The experience of sentinel lymph node biopsy in Chinese breast cancer patients with prior neo-adjuvant chemotherapy

Abstract

Objective: Sentinel lymph node biopsy (SLNB) is well accepted as part of management of early breast cancer. As neo-adjuvant chemotherapy (NACT) is increasingly used in management of locally advanced breast cancer (LABC), breast conservative surgery has become a possibility even for patients who initially present with large tumours. However reports on the performance of sentinel lymph node biopsy (SLNB) following neo-adjuvant chemotherapy (NACT) have been conflicting. In addition, limited number of reports from Chinese breast cancer patients are available. This study aims to evaluate the results of SLNB after neo-adjuvant chemotherapy in Chinese breast cancer patients. Methods: A retrospective study was performed for breast cancer patients who had SLNB after prior neo-adjuvant chemotherapy. Adriamycin-based or taxane-based chemotherapy was given as neo-adjuvant treatment. A combination of radiopharmaceutical 99mTc-albumin colloid and Patent Blue V dye was used to identify the sentinel lymph node (SLN). SLNB was followed by standard axillary dissection in all patients. Results: 365 patients received SLNB during the period of May 1999 to April 2006. A total of 78 patients with neo-adjuvant chemotherapy followed by SLNB were recruited.

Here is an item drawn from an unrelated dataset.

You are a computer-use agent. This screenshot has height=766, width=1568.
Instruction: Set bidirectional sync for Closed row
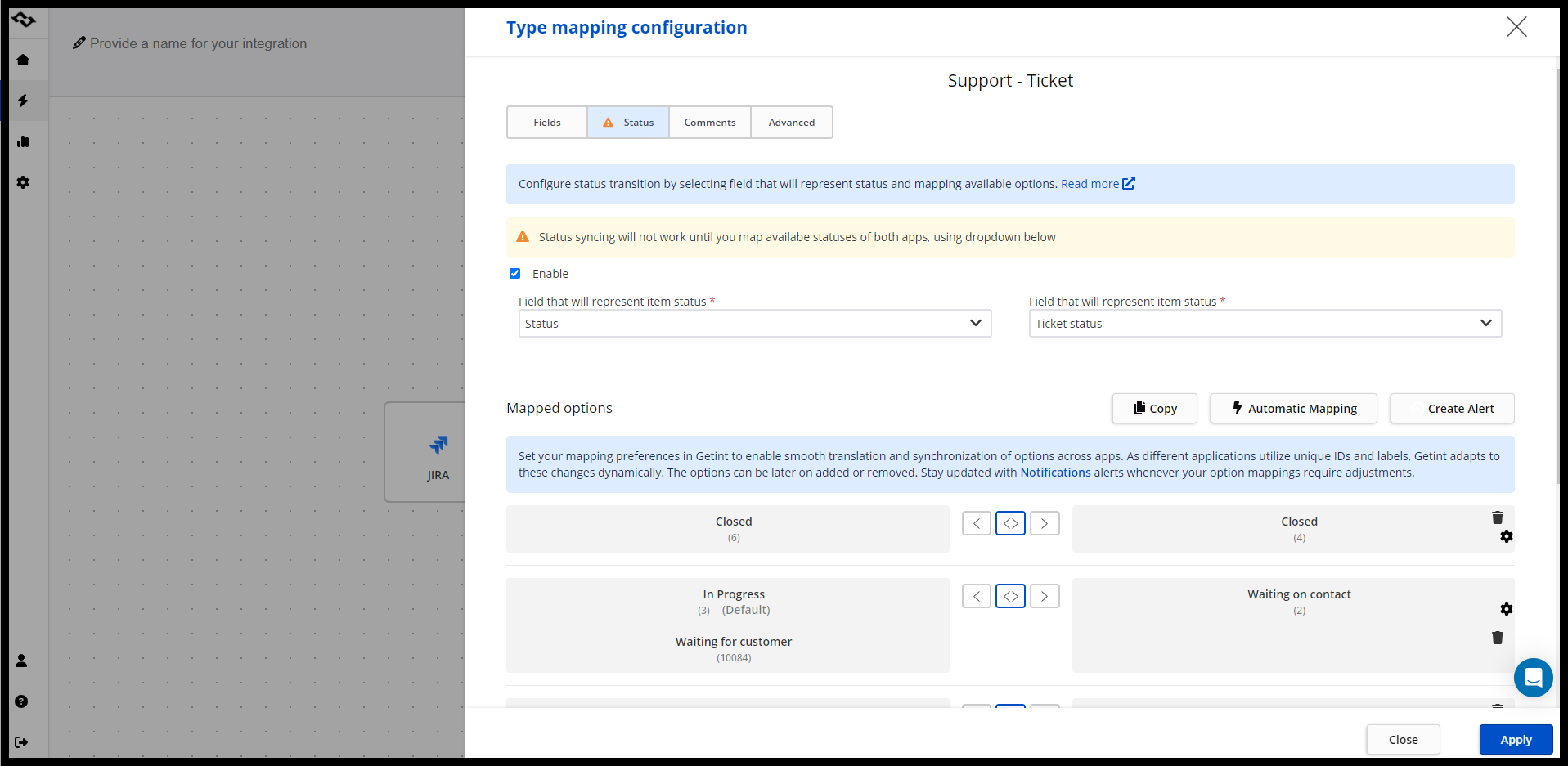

The SLN identification rate, false-negative rate and accuracy rate were 83.3%, 24.2% and 73.1% respectively. SLNs were identified in 11 (84.6%) of 13 patients with complete clinical response and no false-negative SLN was found. SLNs were found in 54 (83.1%) of 65 patients with partial or no clinical response and false-negative rate was 25%. In the 7 patients with complete pathological response, 6 (85.7%) had SLNs identified with no false-negative node. In the 71 patients with partial or no pathological response, 59 (83.1%) had SLN identified with a false-negative rate of 24.2%. Conclusion: The failed localization and false-negative rates of SLNB after neoadjuvant chemotherapy were unacceptably high in our cohort, concurrent with various published studies. Inaccuracy increases in patients with less than complete clinical or pathological tumor response.